September 11, 2001 was a game-changer for our world and for education. Spinning into infinity. We were suddenly patriotic. Flags waving on the back of pickup trucks. Pledge of Allegiance being recited in schools that long had abandoned it.
We were more fearful. Less trusting. More insular.
If you read these last three lines separate from the rest of this essay, that day of mourning could still be this day. Today.
We are tired. Weary. Anxious.
After a year of pandemic school, 20 years of divisive politics, and a great deal of grief (personal, national, and global), let us resolve to be different; to be better; to educate, celebrate, and infuse a sense of the whole from the many – E pluribus unum.

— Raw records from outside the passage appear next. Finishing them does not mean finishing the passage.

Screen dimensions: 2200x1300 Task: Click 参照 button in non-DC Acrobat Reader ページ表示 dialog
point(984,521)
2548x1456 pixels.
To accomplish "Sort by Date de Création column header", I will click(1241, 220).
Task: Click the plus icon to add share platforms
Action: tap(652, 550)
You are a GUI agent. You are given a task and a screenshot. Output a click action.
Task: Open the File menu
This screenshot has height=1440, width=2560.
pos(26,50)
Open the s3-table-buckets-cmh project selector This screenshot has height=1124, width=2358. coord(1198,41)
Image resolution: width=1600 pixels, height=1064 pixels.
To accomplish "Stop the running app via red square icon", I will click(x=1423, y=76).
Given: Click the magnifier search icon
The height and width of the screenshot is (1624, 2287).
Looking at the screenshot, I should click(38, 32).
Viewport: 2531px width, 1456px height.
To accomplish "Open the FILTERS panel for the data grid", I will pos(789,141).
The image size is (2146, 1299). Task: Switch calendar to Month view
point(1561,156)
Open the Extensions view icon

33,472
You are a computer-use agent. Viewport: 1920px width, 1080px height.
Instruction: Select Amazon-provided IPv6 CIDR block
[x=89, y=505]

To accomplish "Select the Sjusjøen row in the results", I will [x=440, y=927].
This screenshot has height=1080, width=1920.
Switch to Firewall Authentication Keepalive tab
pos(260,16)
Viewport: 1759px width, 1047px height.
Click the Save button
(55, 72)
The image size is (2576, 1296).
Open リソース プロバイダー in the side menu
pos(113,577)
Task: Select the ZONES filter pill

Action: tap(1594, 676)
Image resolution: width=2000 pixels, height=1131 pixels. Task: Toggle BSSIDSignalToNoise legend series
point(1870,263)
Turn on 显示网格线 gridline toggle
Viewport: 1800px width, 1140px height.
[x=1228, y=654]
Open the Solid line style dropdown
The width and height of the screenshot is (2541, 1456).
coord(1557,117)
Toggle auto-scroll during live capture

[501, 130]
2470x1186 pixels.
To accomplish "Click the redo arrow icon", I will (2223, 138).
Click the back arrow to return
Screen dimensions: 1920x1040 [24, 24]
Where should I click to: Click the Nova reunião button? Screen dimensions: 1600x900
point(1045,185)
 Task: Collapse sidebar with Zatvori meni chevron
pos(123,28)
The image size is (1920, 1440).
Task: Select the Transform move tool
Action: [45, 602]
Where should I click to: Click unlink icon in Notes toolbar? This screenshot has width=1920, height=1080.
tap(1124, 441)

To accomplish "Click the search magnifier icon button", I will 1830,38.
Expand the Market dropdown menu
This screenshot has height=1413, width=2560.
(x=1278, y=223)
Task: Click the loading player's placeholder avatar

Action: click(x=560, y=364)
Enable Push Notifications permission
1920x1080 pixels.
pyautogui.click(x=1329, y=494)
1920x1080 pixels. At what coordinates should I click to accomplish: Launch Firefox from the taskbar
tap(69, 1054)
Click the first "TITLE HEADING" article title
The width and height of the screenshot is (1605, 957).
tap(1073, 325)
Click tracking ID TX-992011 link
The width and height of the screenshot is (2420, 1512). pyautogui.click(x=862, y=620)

So many people sacrificed their lives running into danger that day. For them, we are forever grateful. My father died in the shadow of 9/11; I think of him always. And so many people lost their lives that day. My grief was huge, but it felt like just a small ripple in the tsunami of grief that we collectively entered into, and that many of us still feel, that day.
Like the girls and boys who lost parents and loved ones that day in New York, Pennsylvania, and DC, we learned that what we can do is educate ourselves against our lesser natures. We have our individual stories to tell and we should tell them, but we build the narratives of our lives. We take the pictures that fit the frames. We must continue to stand against the very thing that hurt (us) that day, while committing to exorcise what tears us apart. My own grief helped me to somehow understand our national grief. It still does.
In a school – in our school – in Andover, New Hampshire, we learn, we listen deeply, we take good care – of each other and ourselves – with a fervent passion because we understand, value, and connect the individual to community with compassion, integrity, and growth – and maybe even a little grace.